COMPTE-RENDU — Les Nuits Pianistiques reçoivent Attila Szaniszló au conservatoire Darius Milhaud d’Aix-en-Provence pour un récital 100% Liszt. Un programme dans lequel on lit comme dans un livre ouvert…
Compositeur hongrois, pianiste hongrois, l’événement de ce soir amène l’auditeur sur les rives du Danube avec de nombreuses excursions au gré des inspirations et influences ayant façonné le romantisme européen : de Faust avec la Mephisto-Valse n° 1 aux Réminiscences de Norma en passant par le célèbre Rêve d’amour n° 3 qui se situe dans le digne héritage des nocturnes de Chopin. Enfin, ce beau roman musical se conclut avec la Sonate pour piano en si mineur. Armons-nous de notre marque-page et commençons notre lecture.
Chapitre 1 : le héros entre en scène
Sans partition et vêtu d’un élégant costume ajusté avec nœud-papillon, Attila Szaniszló semble se plonger tel un personnage romanesque à l’intérieur même des œuvres. Si le regard, tête penchée, est appliqué sur les touches, le corps vit au gré de la musique comme s’il était traversé par la partition. Quelques mouvements de lèvres et de souffle s’en échappent d’ailleurs. Les mains agiles courent sur le clavier et interprètent les passages rapides avec une apparente facilité. Elles se retirent d’un geste presque brusque, marquant les ruptures du phrasé et soulignant leur côté parfois troublant ou inquiétant, comme dans les enfers de Méphisto. Nous frissonnons à chaque fois que nous tournons la page…

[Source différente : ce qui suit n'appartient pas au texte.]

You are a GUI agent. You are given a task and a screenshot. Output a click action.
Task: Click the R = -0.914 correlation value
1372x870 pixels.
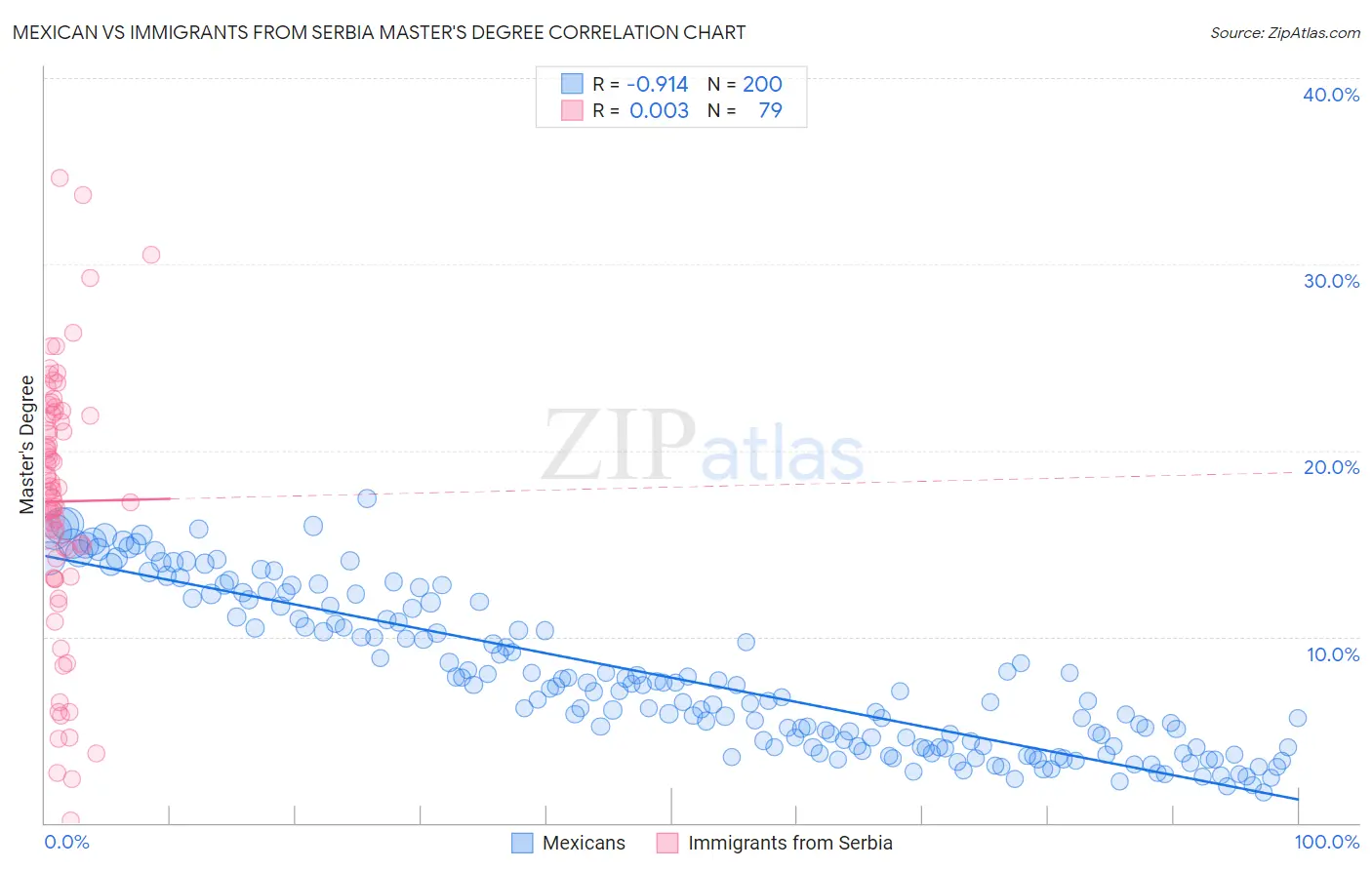coord(640,84)
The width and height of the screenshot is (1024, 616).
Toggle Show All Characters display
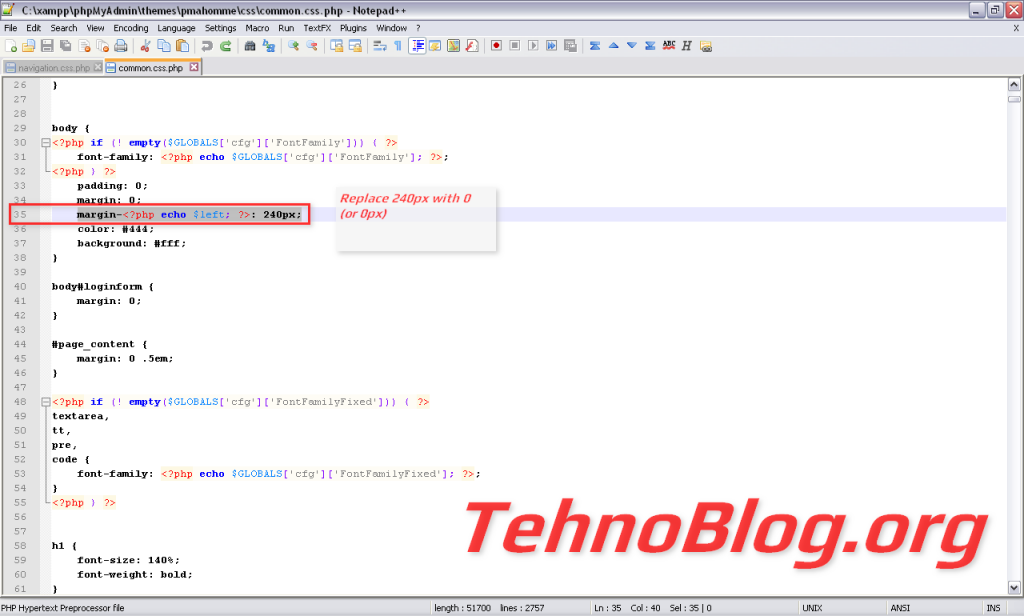coord(398,45)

Chapitre 2 : spleen et épopée
À la fois précis et intuitif, l’appui s’avère clair et délicat dans la poésie des moments plus doux dans la Consolation n° 3 en ré bémol majeur et le Rêve d’amour n° 3 en particulier. L’intelligente complexité du jeu et la maîtrise des nuances y dessinent en profondeur une passion déchirante et intérieure qui ne s’extériorise que par le filtre lumineux de l’onirisme ou de la consolation spirituelle. Les Réminiscences de Norma laissent entrevoir la chaleur et la souplesse des voix belcantistes italiennes.
La générosité du son brosse comme en toile de fond la puissance des chœurs et de l’orchestre. De la noirceur douceâtre de la nuit de pleine lune à la solennité des guerriers gaulois en passant par le mélange de trouble et d’empathie ressenti par Norma et Adalgisa, le piano parvient à retranscrire magnifiquement à lui seul l’atmosphère de cet opéra tant sur le plan pictural que psychologique. Le prix littéraire lui tend les bras !
Épilogue : l’instrument comme narrateur
C’est finalement peut-être cela la plus grande force d’Attila Szaniszló : parvenir à transformer son piano en narrateur tenant le public de plus en plus en haleine au fil des pages qui se tournent. Il fait de chaque chapitre un moment aussi beau qu’intense, dans l’exaltation des combats épiques et des valses endiablées comme dans l’intériorité des brûlures d’un rêve d’amour ou de l’émoi d’une première rencontre. Le public ne manque pas d’applaudir avec un fervent enthousiasme à la fin de ce roman-récital, juste après avoir refermé ce livre qu’on a déjà envie de relire.